[Items from a dataset]
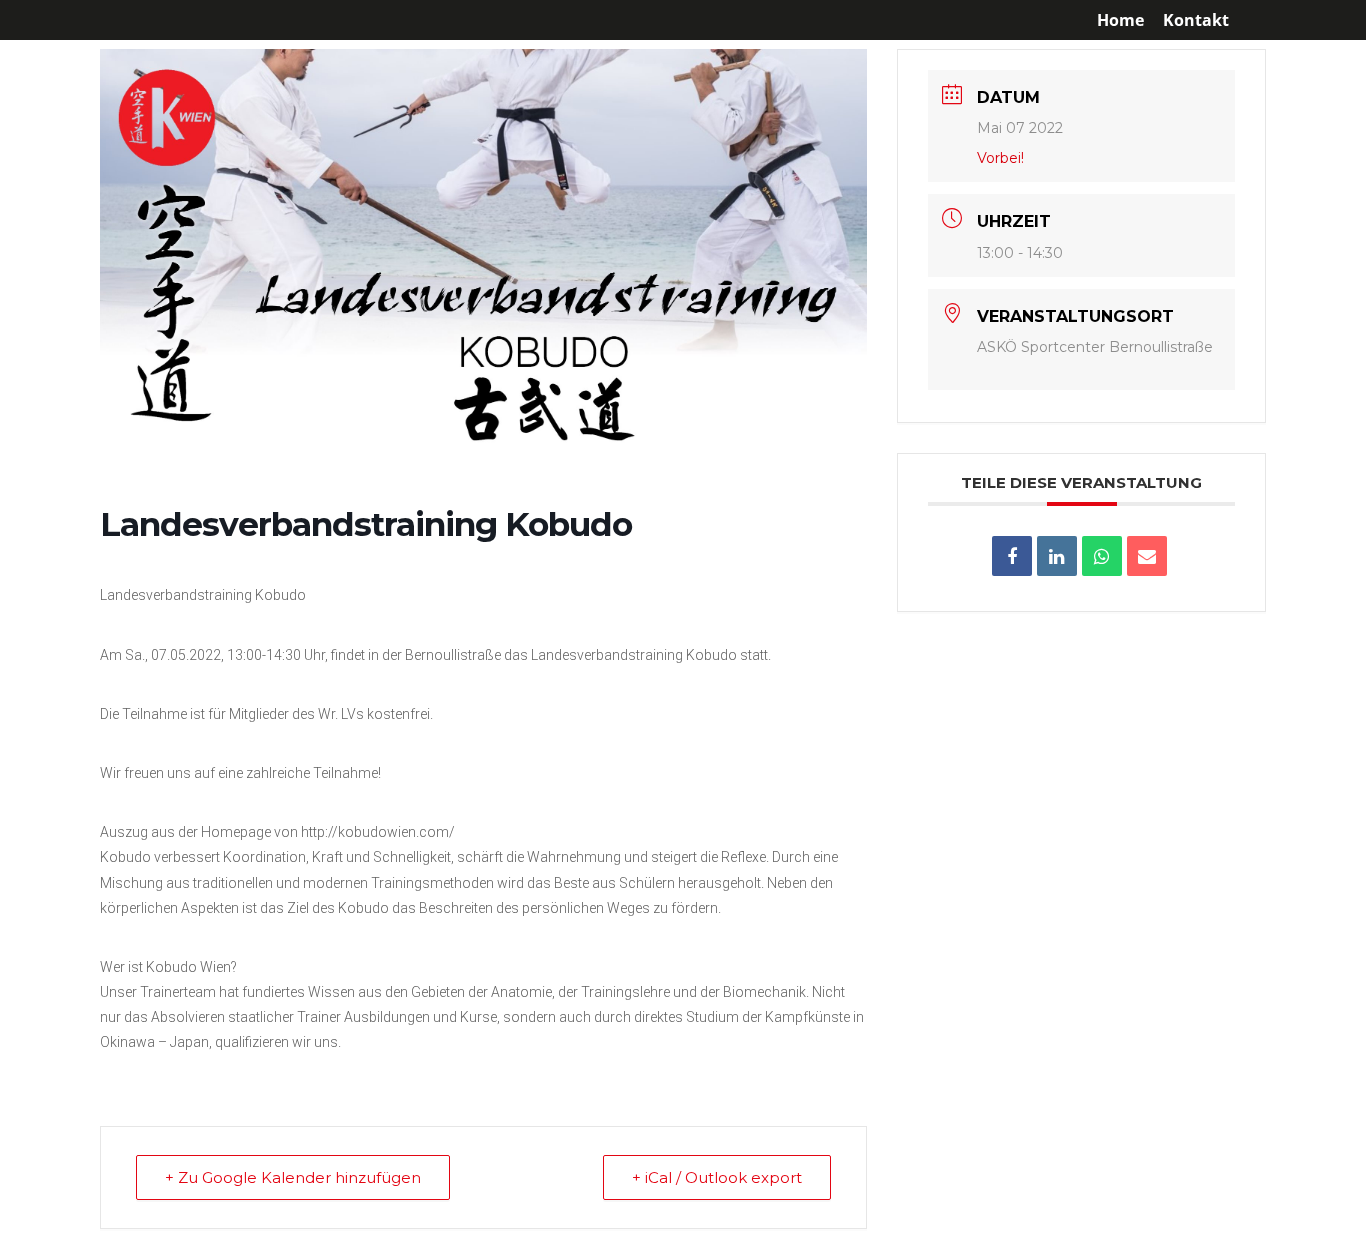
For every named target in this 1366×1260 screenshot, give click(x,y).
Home (1120, 21)
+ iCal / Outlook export (717, 1177)
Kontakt (1196, 21)
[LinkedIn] (1057, 556)
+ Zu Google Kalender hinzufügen (293, 1177)
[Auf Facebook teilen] (1012, 556)
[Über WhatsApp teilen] (1102, 556)
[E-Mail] (1147, 556)
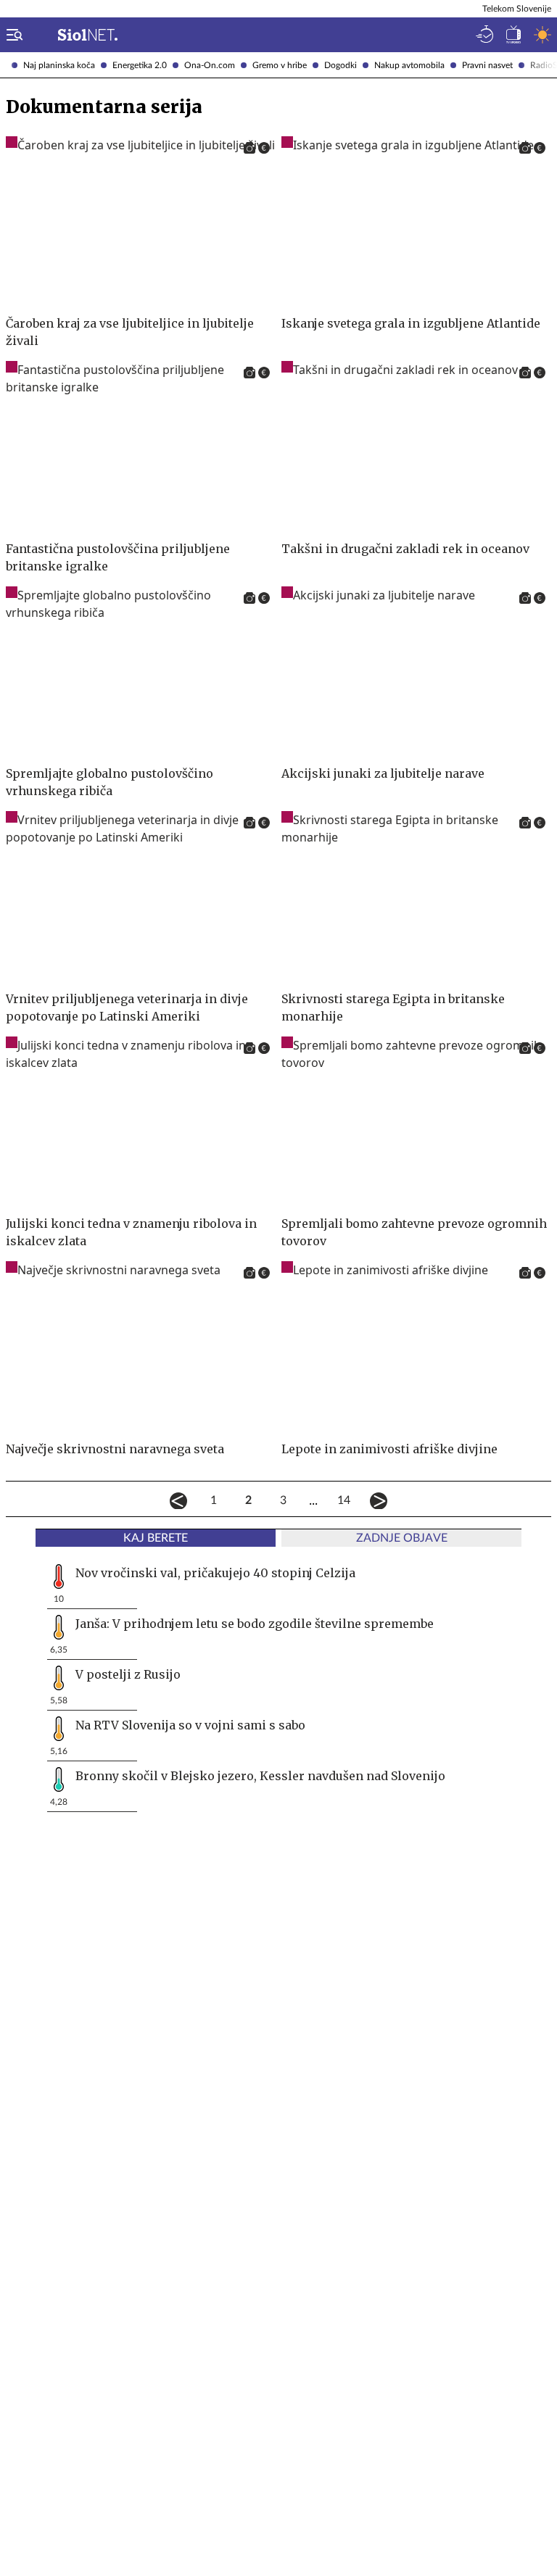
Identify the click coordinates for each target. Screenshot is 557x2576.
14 (343, 1500)
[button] (11, 34)
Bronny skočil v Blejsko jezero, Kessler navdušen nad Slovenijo (260, 1776)
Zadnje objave (401, 1538)
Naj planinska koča (59, 65)
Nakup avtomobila (409, 65)
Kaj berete (155, 1538)
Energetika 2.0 (139, 65)
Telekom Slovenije (516, 8)
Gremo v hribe (279, 65)
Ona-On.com (209, 65)
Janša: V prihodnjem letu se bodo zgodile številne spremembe (254, 1623)
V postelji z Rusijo (128, 1674)
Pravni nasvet (487, 65)
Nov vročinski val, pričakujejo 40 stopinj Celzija (215, 1573)
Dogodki (340, 65)
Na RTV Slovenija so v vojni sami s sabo (190, 1725)
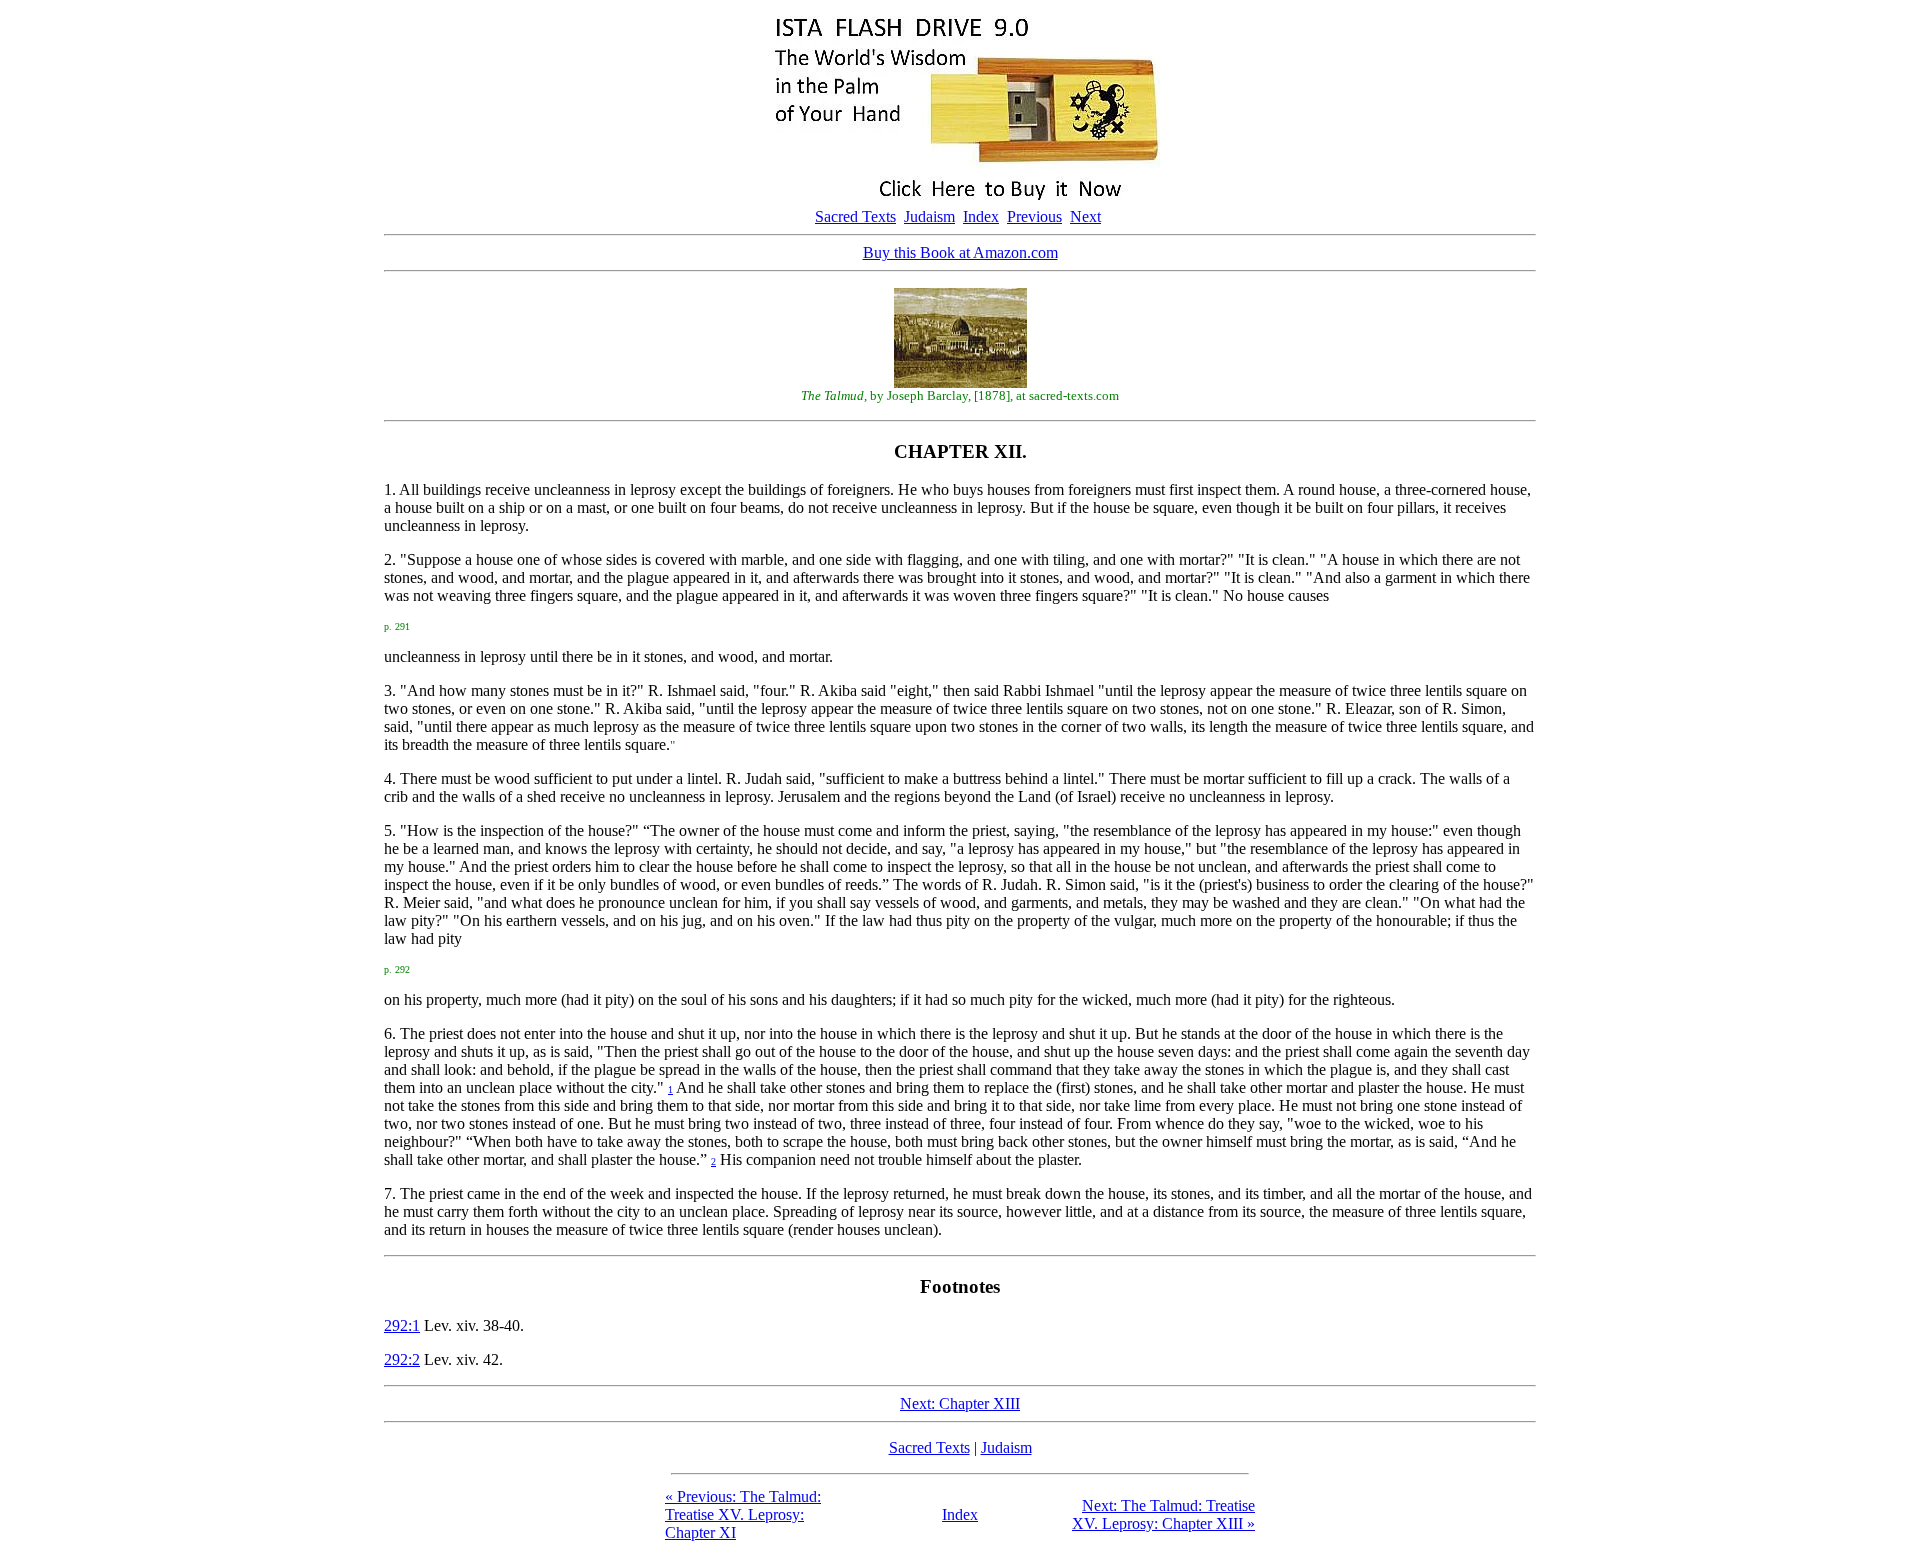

■ **WORK REQUIRED**
Run a filter over the data above and keep each line that contains the word "teilen".

■ **EXERCISE RESPONSE**
[Auf Facebook teilen] (1012, 556)
[Über WhatsApp teilen] (1102, 556)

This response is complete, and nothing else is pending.